Part 14
"When aggression comes, if come it ever shall, then the end draweth nigh. Then, if in my day, I shall be for resistance, open, bold, and defiant. I know of no allegiance superior to that due the hearthstones of the homestead. This I say to all. I lay no claim to any sentiment of nationality not founded upon the patriotism of a true heart, and I know of no such patriotism that does not centre at home. Like the enlarging circle upon the surface of smooth waters, however, this can and will, if unobstructed, extend to the utmost limits of a common country. Such is my nationality--such my sectionalism--such my patriotism.
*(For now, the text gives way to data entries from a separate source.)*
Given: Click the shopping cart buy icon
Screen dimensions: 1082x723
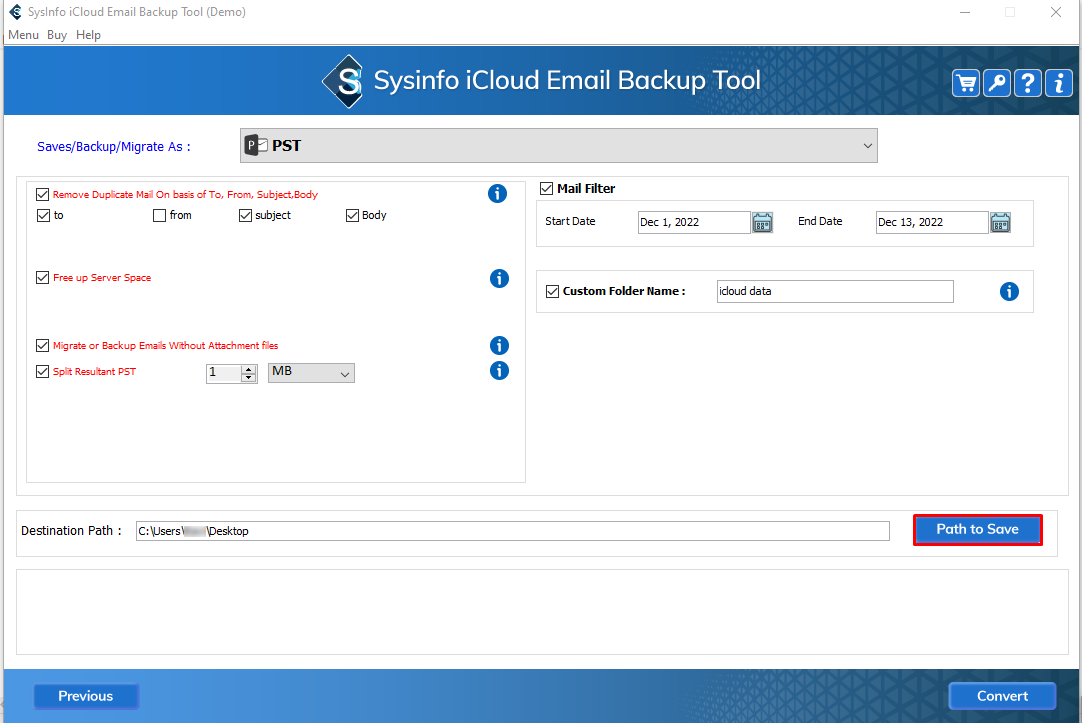Looking at the screenshot, I should click(x=965, y=83).
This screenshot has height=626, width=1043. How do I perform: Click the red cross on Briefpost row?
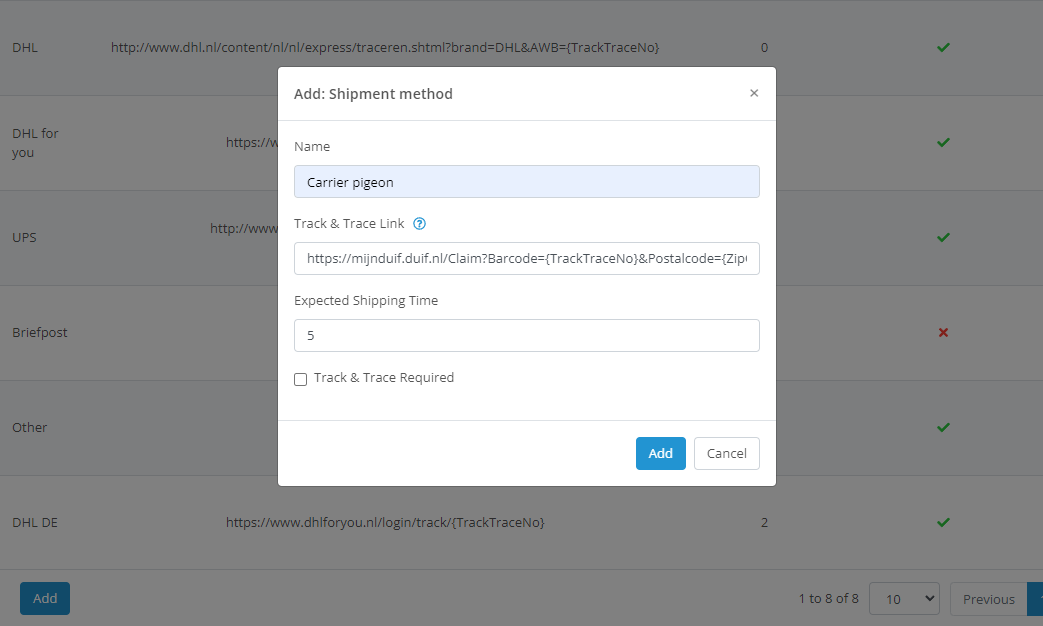pyautogui.click(x=943, y=332)
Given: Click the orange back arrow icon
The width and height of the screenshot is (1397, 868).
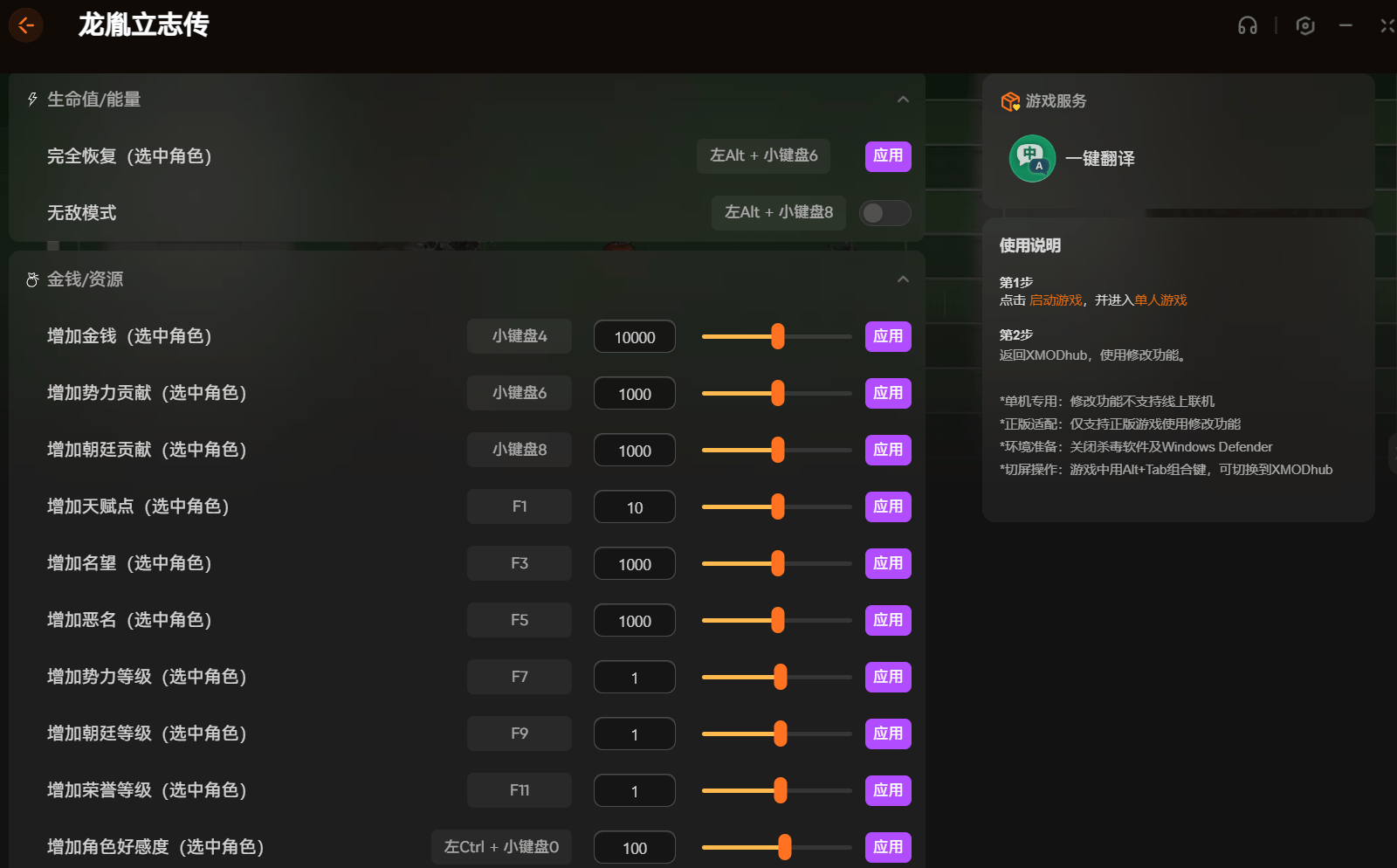Looking at the screenshot, I should pos(26,25).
Our fathers of the South joined your fathers of the North in resistance to a common aggression from their fatherland; and if they were justified in rising to right a wrong inflicted by a parent country, how much more ought we, should the necessity ever come, to stand justified before an enlightened world, in righting a wrong from even those we call brothers. That necessity, I trust, will never come.
"What is to be our future, I do not know. I have no taste for indulging in speculations about it. I would not, if I could, raise the veil that wisely conceals it from us. 'Sufficient unto the day is the evil thereof,' is a good precept in everything pertaining to human action. The evil I would not anticipate; I would rather strive to prevent its coming; and one way, in my judgment, to prevent it, is, while here, in all things to do what is right and proper to be done under the Constitution of the United States; nothing more, and nothing less. Our safety, as well as the prosperity of all parts of the country, so long as this government lasts, lies mainly in a strict conformity to the laws of its existence. Growth is one of these. The admission of new States, is one of the objects expressly provided for. How are they to come in? With just such constitutions as the people in each may please to make for themselves, so it is republican in form. This is the ground the South has ever stood upon. Let us not abandon it now. It is founded upon a principle planted in the compact of Union itself; and more essential to us than all others besides; that is, the equality of the States, and the reserved rights of the people of the respective States. By our system, each State, however great the number, has the absolute right to regulate all its internal affairs as she pleases, subject only to her obligations under the Constitution of the United States. With this limitation, the people of Massachusetts have the perfect right to do as they please upon all matters relating to their internal policy; the people of Ohio have the right to do the same; the people of Georgia the same; of California the same; and so with all the rest.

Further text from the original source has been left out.